Microscopic creatures that had been frozen solid for over thirty years were revived in an extraordinary research carried out by Japanese scientists. The super-tiny tardigrades had been collected in Antarctica in 1983 and stored at (minus) -20 °C (-4 °F) for 30.5 years.
After coming back to life from their three-decade state of frozen suspended animation, the microscopic animals continued breeding as if nothing had happened.
Tardigrades, also called moss piglets or water bears, are microscopic, eight-legged, segmented, water-dwelling animals. These tiny barrel-shaped creatures that clamber around on eight stubby legs, live mainly in puddles and small freshwater pools. They feed on the juices of moss and other plants, and measure just 1mm in length.
A tardigrade (Acutuncus antarcticus) representing the SB-3 strain. Scale bar, 100 μm. (Image: Cryobiology)
Megumu Tsujimotoa and Hiroshi Kanda, from the National Institute of Polar Research, and Satoshi Imura, from the Graduate University for Advanced Studies (SOKENDAI), both in Tokyo, Japan, wrote about their research and achievements in the academic journal Cryobiology.
Cryptobiosis – a widely-studied characteristic
Long-term survival has been extensively studied by scientists, particularly extraordinary physiological characteristics of cryptobiosis in micrometazoans such as rotifers, nematodes and rotifers.
Cryptobiosis refers to a physiological state in which a living being’s metabolic activity is reduced to an undetectable level, but it has not died. It is a known characteristic of some plant and animal groups adapted to survive periods of extreme cold or ultra-dry conditions.
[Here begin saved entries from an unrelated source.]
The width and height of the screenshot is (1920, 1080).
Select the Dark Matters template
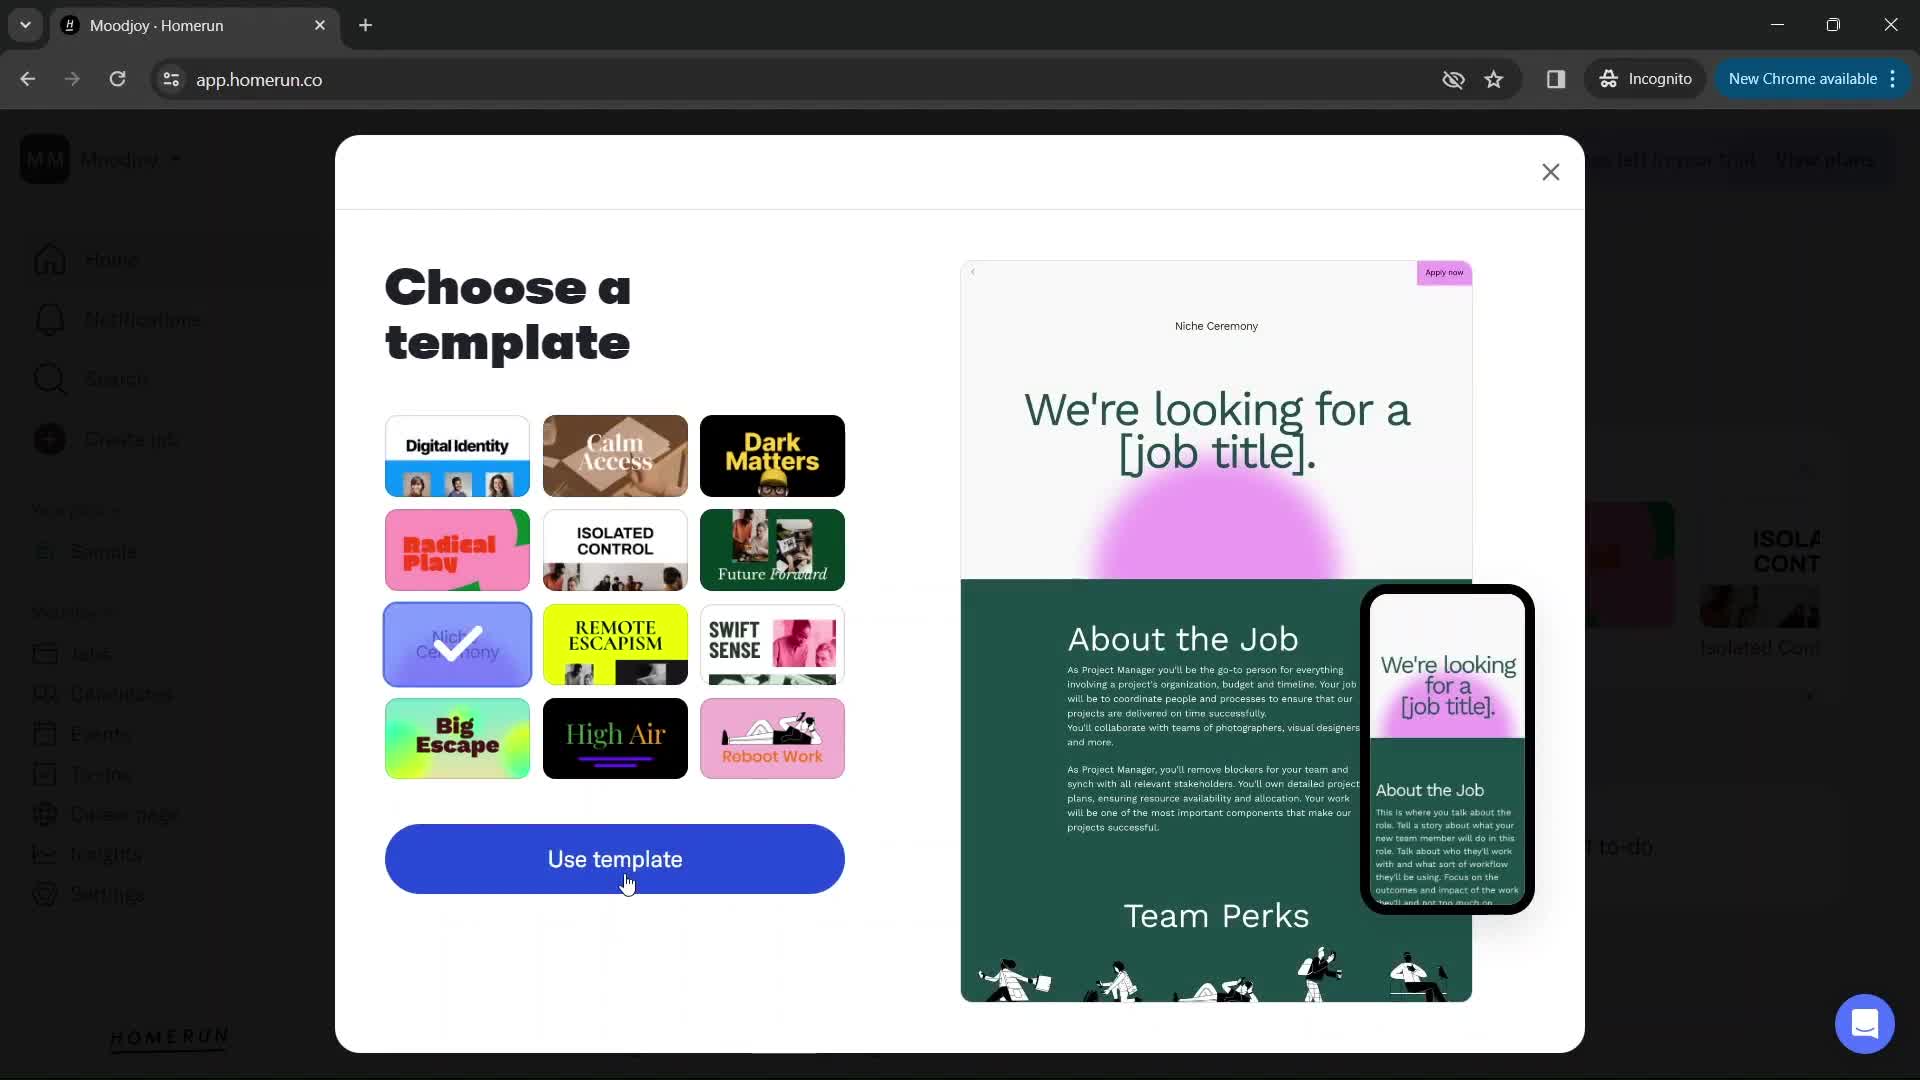point(771,455)
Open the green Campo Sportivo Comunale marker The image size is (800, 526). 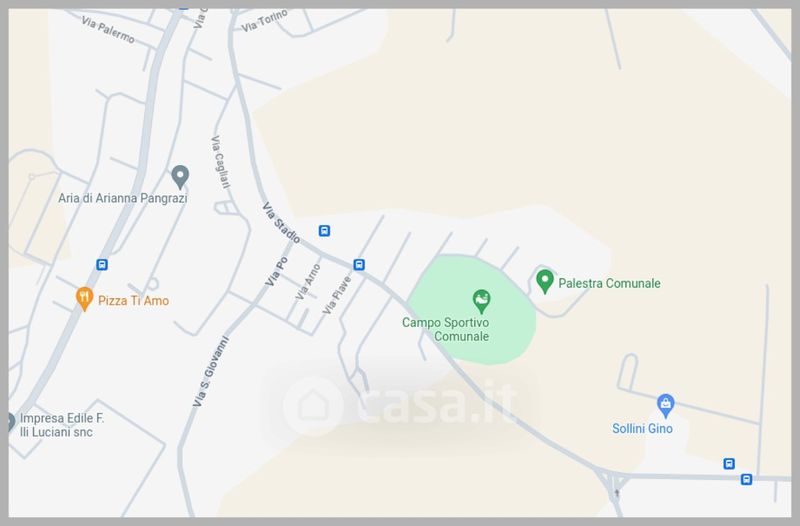coord(481,301)
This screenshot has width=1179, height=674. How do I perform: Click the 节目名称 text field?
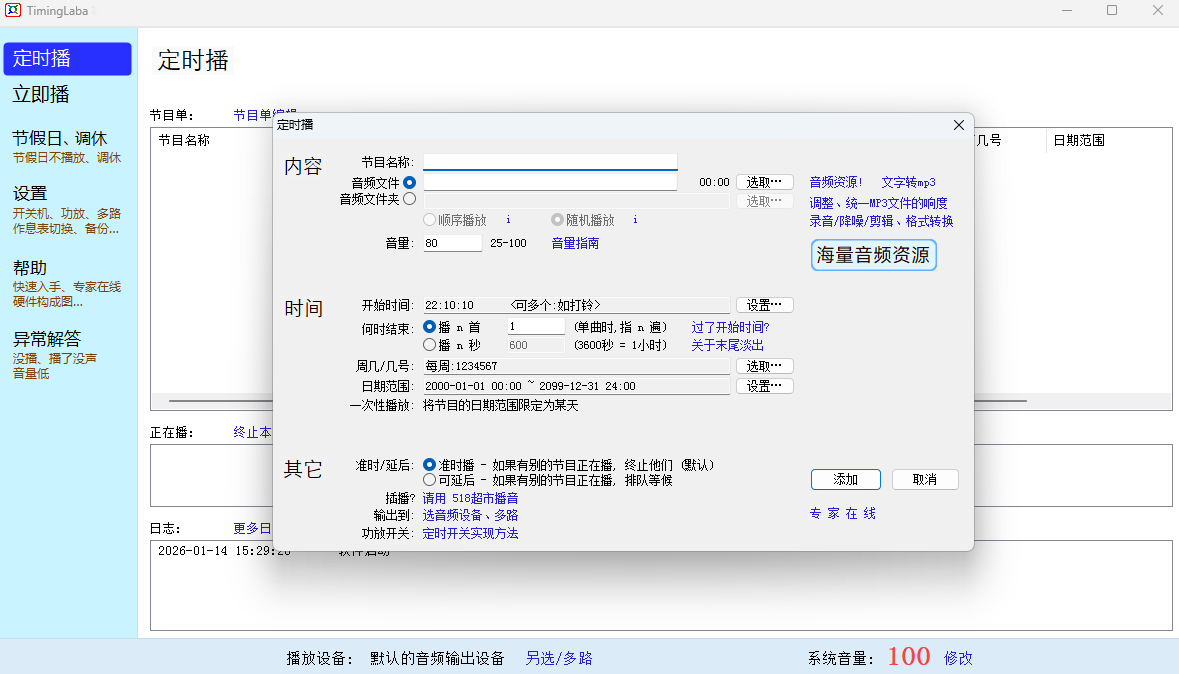550,162
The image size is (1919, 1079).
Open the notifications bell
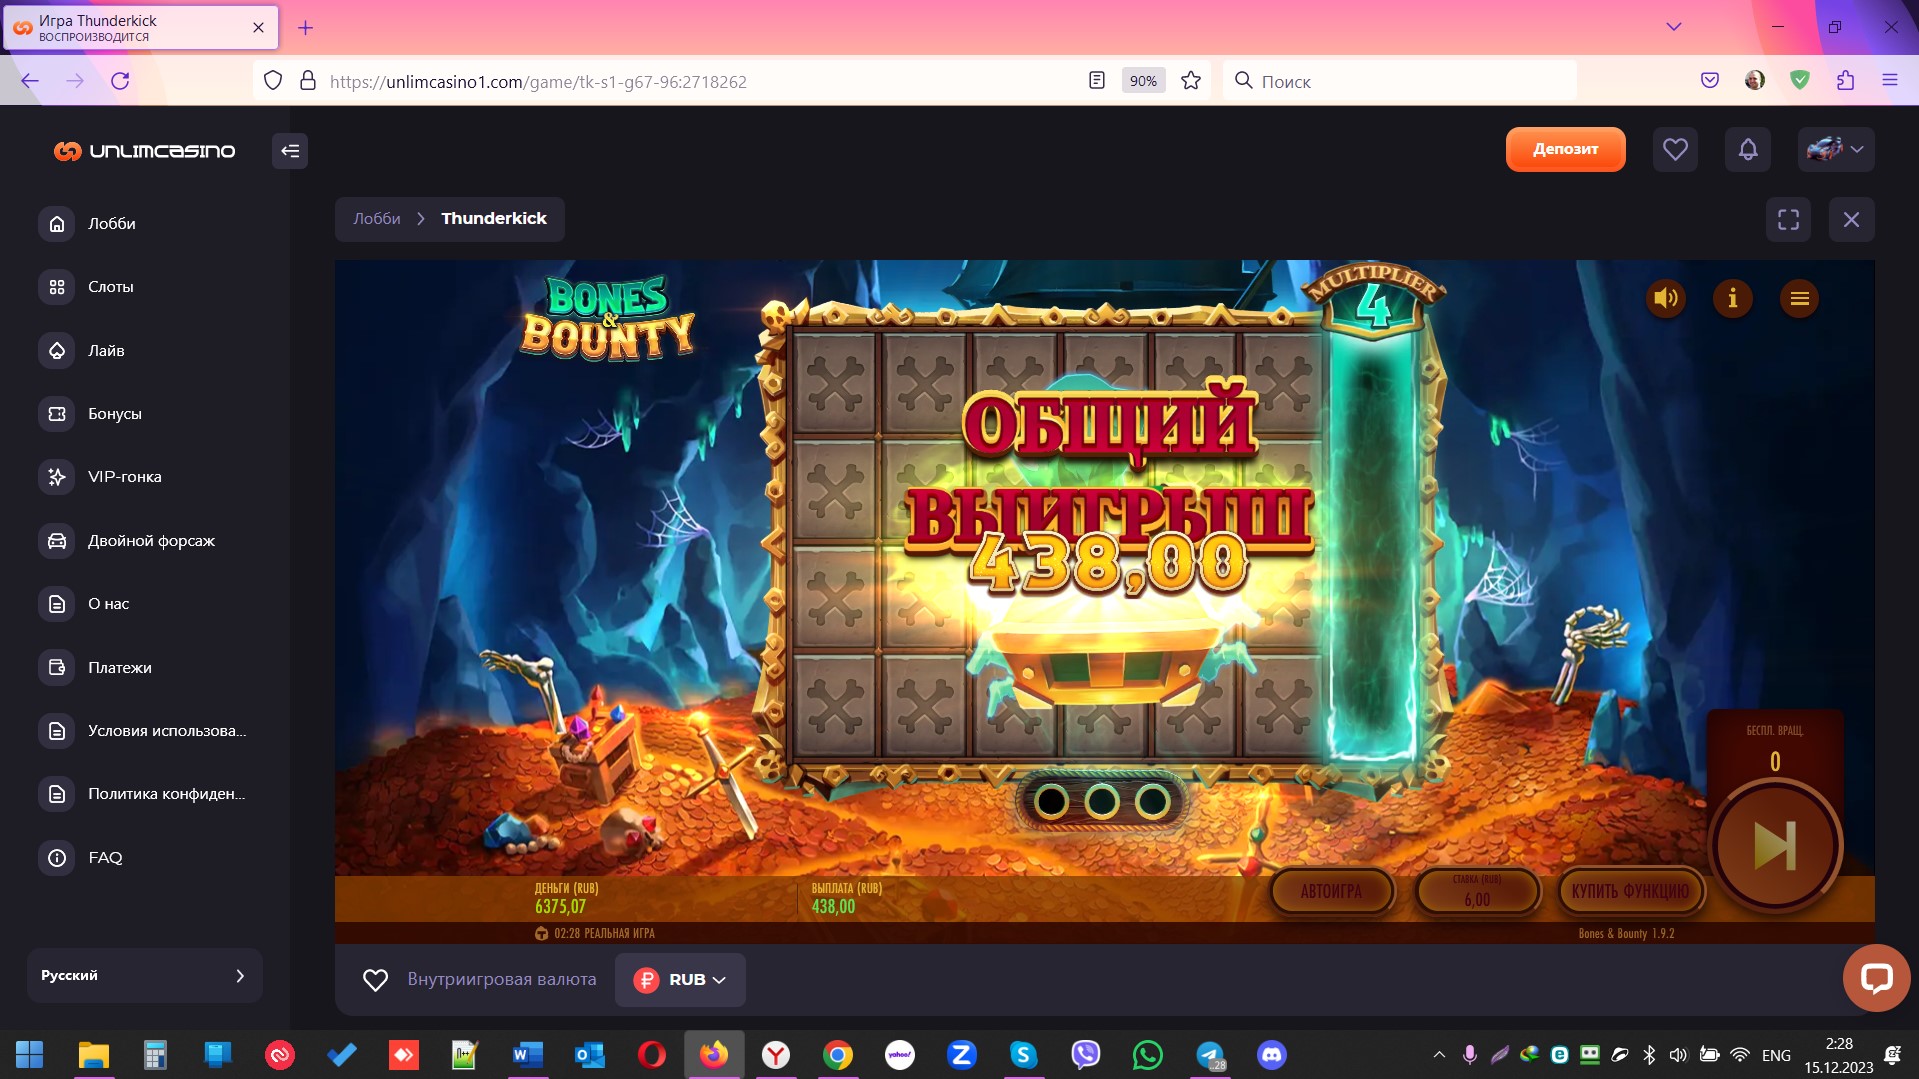tap(1747, 150)
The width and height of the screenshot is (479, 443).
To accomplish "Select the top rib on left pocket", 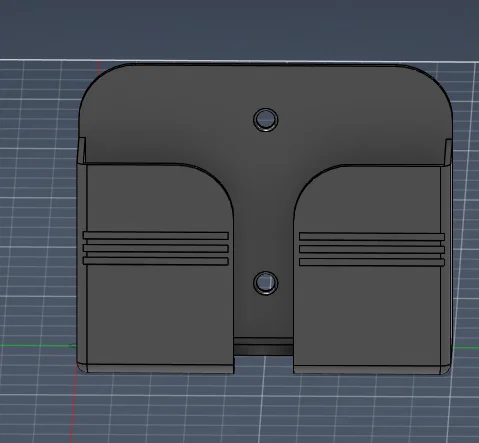I will [156, 236].
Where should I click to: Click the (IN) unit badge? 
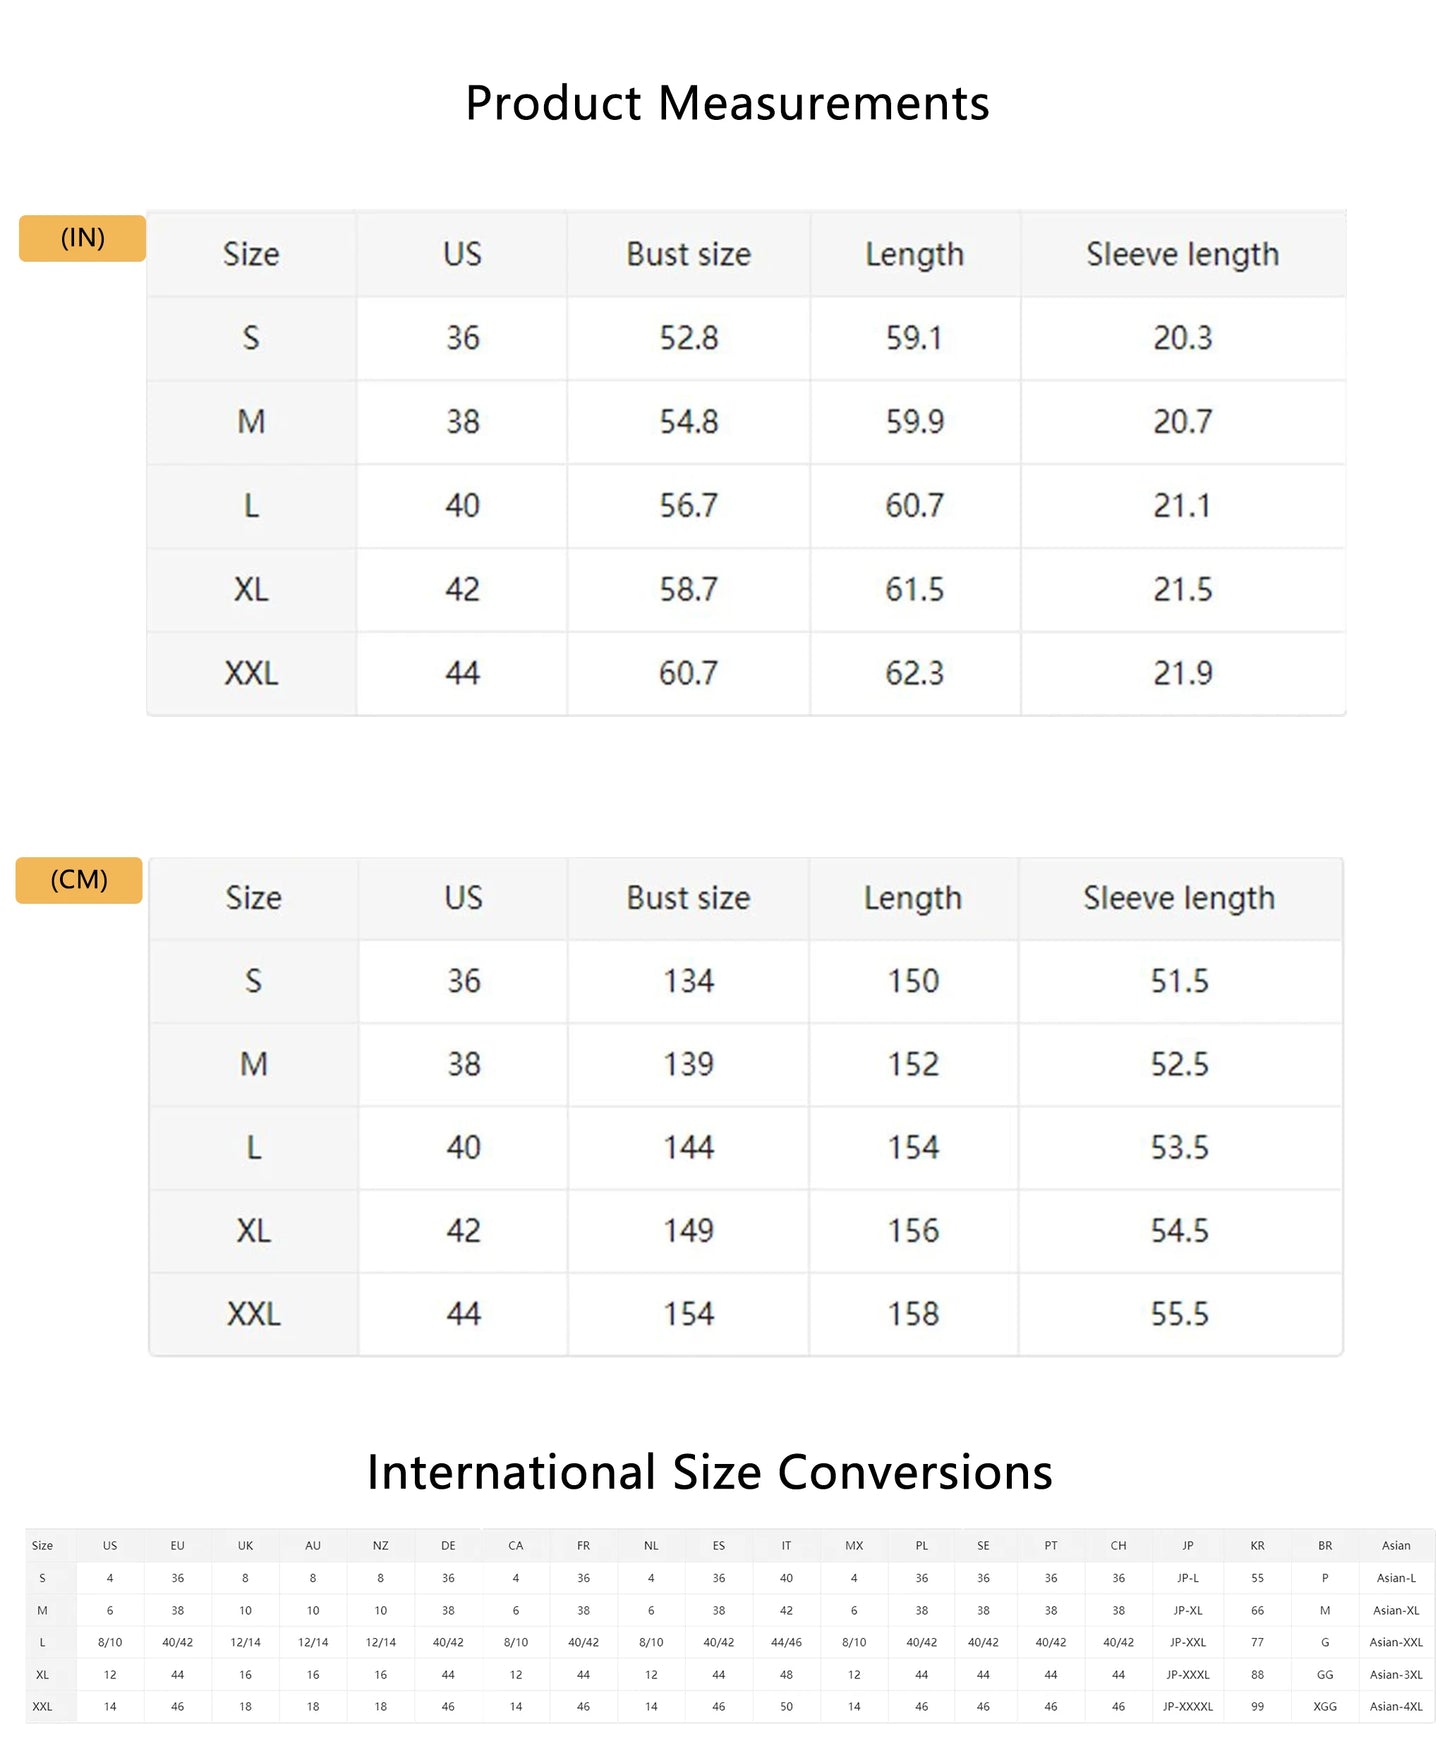tap(82, 238)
In most studies looking at the long-term survival of micrometazoans (type of tiny creatures), the primary observation has been instances of survival. They do not generally report on the creature’s recovery conditions or subsequent reproduction.
Tsujimotoa and colleagues documented recovery conditions and reproduction immediately after the tardigrades, which had been frozen for over 30 years, were revived.
A 10-foot model of a tardigrade. Kids at the American Museum of Natural History said it looked like a fat cushion piglet with a vacuum-cleaner spout-like mouth. (Image: amnh.org)
They recorded the recovery of two Antarctic tardigrades (Acutuncus antarcticus) and the development of a separate egg. This were the longest records of survival ever for tardigrades as animals or eggs.
Reproduction after revival
After their revival (resuscitation) and recovery from long-term cryptobiosis, two individuals and a hatchling reproduced successfully several times.
This amazing extension of the known length of long-term survival of these tiny creatures is linked to the minimum oxidative damage likely to have resulted from being stored under stable frozen conditions, the authors wrote.
In an Abstract in the journal, the authors wrote:
“The long recovery times of the revived tardigrades observed is suggestive of the requirement for repair of damage accrued over 30 years of cryptobiosis.”
“Further more detailed studies will improve understanding of mechanisms and conditions underlying the long-term survival of cryptobiotic organisms.”
Citation: “Recovery and reproduction of an Antarctic tardigrade retrieved from a moss sample frozen for over 30 years,” Megumu Tsujimotoa, Satoshi Imuraa & Hiroshi Kanda. Cryobiology. December 2015. DOI: 0.1016/j.cryobiol.2015.12.003.